Unless that happens, and Sunnis see that Baghdad is trying to help them return home to rebuild, support for the militants will persist, experts said.
“If you don’t get reconciliation, the Sunnis will turn back to ISIS,” said former CIA and White House official Kenneth Pollack, who is now at the Brookings Institution think tank and conducted a fact-finding mission in Iraq last month.
“It’s just inevitable.”
The United States has prevailed militarily in Iraq before, only to see the fruits of the effort evaporate.
President George W. Bush invaded Iraq in 2003, deposed dictator Saddam Hussein and disbanded his army without a comprehensive plan for post-war stability. Civil war ensued.
REBUILDING GETS HARDER
International funding to rebuild towns and cities ravaged by Islamic State has always been tight, said Grande, deputy special representative of the UN Assistance Mission for Iraq.

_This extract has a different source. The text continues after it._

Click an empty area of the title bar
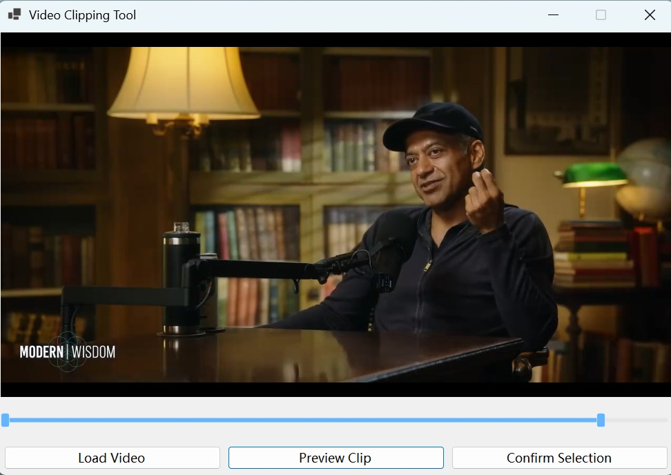 click(x=345, y=14)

“This meant we had to come up with a model that could be implemented quickly and at extremely low cost,” she said.
International donors contributed $100 million to an initial fund to jump-start local economies, restoring power and water and reopening shops and schools.
The model worked in Tikrit, the first major city reclaimed from Islamic State in March 2015, Grande said. After initial delays, most residents returned, utilities are on and the university is open. Total spending was $8.3 million.
But Ramadi, a city of some 500,000 people before the recent fighting, poses a much greater challenge.
“Much of the destruction that’s happening in areas that are being liberated … far outstrips our original assumptions,” Grande said.
Restoring normality to Mosul, home to about 2 million people before it fell to Islamic State, could prove even more difficult.
It remains to be seen whether Islamic State digs in, forcing a ruinous battle, or faces an internal uprising that forces the militants to flee, sparing the city massive devastation.
If Islamic State is defeated militarily, it likely will revert to the guerrilla tactics of its predecessor, al Qaeda in Iraq (AQI), current and former officials said.
AQI and its leaders, including Islamic State chief Abu Bakr al-Baghdadi, “survived inside Iraq underground for years and there’s no reason they couldn’t do it again,” a U.S. defense official said.